• Data extract:

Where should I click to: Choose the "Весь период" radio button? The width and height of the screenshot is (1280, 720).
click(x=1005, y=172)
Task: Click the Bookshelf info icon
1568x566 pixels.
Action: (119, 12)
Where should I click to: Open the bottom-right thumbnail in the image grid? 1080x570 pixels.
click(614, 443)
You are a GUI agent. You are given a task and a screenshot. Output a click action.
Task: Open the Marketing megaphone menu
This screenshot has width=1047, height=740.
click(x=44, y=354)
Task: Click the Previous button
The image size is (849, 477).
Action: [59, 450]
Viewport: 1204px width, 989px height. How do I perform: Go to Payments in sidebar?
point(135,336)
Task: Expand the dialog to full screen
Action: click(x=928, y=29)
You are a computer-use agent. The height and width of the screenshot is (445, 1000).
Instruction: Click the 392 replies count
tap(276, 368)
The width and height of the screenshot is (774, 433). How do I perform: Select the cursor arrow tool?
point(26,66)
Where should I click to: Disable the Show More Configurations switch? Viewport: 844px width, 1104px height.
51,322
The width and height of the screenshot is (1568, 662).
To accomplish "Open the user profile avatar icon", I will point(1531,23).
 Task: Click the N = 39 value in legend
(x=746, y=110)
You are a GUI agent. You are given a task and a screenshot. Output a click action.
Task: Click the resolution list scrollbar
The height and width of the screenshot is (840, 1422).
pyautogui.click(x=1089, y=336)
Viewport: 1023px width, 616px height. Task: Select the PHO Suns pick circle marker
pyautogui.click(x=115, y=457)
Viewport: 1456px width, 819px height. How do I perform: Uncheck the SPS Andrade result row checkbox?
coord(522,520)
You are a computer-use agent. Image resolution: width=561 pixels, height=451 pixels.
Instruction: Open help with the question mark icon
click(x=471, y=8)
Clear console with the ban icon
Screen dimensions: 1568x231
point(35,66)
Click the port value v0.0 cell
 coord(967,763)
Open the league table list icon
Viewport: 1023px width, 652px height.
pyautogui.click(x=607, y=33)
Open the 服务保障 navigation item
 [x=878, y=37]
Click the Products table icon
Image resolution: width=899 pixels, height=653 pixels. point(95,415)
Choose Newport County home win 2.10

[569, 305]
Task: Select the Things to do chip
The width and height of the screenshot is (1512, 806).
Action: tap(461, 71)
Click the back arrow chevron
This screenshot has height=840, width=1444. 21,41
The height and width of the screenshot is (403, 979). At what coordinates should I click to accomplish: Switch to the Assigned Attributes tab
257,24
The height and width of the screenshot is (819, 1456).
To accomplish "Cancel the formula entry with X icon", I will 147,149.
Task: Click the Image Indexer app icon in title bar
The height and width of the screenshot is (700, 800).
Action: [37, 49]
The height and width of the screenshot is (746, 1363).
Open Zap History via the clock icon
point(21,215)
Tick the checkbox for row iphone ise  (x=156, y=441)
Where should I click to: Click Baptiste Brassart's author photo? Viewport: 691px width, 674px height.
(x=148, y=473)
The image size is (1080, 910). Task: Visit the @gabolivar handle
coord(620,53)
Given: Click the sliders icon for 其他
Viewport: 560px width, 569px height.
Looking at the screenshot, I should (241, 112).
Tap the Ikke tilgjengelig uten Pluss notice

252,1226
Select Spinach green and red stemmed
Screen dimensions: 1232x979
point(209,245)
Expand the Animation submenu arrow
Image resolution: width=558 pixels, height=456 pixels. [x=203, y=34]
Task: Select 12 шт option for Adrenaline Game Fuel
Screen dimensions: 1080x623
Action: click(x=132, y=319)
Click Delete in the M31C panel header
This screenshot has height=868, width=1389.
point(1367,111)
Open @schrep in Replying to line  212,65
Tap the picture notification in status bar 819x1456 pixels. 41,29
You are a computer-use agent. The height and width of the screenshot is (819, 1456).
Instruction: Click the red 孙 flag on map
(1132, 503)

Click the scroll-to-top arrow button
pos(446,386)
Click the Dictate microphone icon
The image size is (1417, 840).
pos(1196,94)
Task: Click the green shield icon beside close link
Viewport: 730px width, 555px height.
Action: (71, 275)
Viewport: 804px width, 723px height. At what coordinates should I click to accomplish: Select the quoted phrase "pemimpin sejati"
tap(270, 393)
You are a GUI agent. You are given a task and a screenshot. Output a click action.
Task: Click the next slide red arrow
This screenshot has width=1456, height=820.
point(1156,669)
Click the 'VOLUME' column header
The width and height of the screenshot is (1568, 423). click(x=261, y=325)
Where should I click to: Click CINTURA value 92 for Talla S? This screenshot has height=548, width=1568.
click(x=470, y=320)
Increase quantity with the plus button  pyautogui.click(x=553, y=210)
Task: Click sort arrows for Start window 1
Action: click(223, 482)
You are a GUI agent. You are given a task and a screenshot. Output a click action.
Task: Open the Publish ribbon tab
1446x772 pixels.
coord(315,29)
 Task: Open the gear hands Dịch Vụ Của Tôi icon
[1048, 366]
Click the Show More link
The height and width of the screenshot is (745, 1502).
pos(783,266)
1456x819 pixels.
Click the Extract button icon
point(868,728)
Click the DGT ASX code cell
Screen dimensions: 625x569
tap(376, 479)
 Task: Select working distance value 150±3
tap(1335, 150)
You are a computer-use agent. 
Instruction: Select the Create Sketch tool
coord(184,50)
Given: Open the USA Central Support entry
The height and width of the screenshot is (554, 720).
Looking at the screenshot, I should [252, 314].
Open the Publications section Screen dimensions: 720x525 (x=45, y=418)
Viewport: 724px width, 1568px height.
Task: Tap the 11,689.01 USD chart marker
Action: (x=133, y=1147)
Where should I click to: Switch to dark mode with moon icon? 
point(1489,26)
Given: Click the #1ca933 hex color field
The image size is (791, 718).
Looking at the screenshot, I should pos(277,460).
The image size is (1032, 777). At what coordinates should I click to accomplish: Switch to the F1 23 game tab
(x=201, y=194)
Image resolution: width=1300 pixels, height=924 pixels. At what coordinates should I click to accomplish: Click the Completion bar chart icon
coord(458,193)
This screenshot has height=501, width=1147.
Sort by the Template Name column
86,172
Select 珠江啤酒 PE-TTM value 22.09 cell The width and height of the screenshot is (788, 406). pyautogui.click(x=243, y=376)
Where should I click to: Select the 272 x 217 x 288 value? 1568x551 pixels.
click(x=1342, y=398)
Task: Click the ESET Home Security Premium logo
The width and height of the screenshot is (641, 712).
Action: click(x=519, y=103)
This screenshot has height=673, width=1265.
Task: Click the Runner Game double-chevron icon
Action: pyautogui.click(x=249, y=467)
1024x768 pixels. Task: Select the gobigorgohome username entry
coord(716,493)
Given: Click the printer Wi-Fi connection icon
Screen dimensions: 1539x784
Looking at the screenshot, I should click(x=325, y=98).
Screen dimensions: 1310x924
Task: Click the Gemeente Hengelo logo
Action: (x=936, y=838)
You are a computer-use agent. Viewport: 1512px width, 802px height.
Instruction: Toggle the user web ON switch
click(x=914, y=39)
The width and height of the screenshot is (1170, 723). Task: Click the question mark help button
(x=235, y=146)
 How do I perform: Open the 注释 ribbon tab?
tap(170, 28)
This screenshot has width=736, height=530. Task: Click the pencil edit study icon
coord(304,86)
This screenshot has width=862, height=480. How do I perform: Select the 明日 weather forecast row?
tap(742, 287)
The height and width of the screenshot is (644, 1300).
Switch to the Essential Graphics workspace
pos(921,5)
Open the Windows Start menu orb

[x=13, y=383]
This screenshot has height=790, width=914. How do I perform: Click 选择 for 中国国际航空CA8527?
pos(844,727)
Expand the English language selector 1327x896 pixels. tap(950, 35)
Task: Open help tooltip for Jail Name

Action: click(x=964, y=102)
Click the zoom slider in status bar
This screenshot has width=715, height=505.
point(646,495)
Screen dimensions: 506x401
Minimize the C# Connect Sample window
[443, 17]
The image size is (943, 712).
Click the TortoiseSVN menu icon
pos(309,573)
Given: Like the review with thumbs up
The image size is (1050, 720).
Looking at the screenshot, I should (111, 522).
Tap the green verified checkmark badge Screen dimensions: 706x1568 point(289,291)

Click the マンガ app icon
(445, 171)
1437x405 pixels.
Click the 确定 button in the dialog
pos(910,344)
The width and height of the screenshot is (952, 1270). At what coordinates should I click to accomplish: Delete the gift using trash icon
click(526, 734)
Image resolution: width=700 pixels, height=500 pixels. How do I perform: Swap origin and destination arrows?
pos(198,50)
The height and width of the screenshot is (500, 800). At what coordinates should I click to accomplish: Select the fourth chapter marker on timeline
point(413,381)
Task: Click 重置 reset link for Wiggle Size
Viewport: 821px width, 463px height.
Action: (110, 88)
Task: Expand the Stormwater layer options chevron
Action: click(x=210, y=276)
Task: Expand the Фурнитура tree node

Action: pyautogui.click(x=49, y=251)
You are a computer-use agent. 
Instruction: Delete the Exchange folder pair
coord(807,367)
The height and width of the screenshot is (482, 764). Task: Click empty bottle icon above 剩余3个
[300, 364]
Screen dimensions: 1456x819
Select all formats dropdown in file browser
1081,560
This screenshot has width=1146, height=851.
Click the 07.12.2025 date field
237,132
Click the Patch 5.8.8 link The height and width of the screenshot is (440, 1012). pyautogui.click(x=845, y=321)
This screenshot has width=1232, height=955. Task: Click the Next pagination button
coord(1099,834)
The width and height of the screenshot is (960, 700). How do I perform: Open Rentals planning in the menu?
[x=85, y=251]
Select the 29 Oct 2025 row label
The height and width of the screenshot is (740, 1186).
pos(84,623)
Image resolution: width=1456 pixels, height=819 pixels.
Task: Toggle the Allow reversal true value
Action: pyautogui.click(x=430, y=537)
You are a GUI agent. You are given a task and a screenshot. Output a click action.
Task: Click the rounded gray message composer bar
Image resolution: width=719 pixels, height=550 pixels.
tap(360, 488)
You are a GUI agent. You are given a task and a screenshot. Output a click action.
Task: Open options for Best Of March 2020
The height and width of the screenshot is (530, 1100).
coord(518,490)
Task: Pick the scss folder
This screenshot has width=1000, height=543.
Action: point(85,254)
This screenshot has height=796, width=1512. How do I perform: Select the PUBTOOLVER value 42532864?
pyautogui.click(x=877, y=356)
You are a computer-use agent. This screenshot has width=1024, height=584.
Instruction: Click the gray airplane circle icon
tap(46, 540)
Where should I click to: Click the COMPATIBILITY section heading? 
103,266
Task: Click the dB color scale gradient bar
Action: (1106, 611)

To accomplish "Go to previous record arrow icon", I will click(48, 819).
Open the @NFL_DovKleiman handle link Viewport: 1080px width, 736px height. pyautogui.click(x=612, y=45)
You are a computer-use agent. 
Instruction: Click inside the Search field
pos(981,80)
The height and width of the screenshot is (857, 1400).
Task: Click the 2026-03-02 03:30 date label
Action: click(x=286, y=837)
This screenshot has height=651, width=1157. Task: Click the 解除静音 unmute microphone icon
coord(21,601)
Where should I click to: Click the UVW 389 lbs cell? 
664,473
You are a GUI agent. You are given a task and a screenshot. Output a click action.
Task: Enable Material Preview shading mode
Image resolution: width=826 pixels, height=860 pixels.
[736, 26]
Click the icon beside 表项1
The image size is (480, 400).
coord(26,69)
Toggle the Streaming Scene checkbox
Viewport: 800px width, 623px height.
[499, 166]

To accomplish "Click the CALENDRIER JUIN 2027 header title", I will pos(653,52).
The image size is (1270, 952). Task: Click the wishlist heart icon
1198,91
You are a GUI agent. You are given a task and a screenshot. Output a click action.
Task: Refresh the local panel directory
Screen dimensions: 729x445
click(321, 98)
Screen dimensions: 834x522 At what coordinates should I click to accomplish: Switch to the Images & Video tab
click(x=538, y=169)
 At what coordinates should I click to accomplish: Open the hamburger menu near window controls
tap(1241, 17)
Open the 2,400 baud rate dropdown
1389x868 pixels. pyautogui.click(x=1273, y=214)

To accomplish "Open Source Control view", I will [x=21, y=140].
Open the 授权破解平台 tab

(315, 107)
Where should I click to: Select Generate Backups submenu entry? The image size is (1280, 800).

• Exercise task: Put the material above, from the line holding "Where should I click to: Disable" through the line holding "I will point(1531,23).", inclusive, into a Markdown table with a Row column for the row number and a Text column for the line. Skip any blank lines.

• Full output:
| Row | Text |
|---|---|
| 1 | Where should I click to: Disable the Show More Configurations switch? Viewport: 844px width, 1104px height. |
| 2 | 51,322 |
| 3 | The width and height of the screenshot is (1568, 662). |
| 4 | To accomplish "Open the user profile avatar icon", I will point(1531,23). |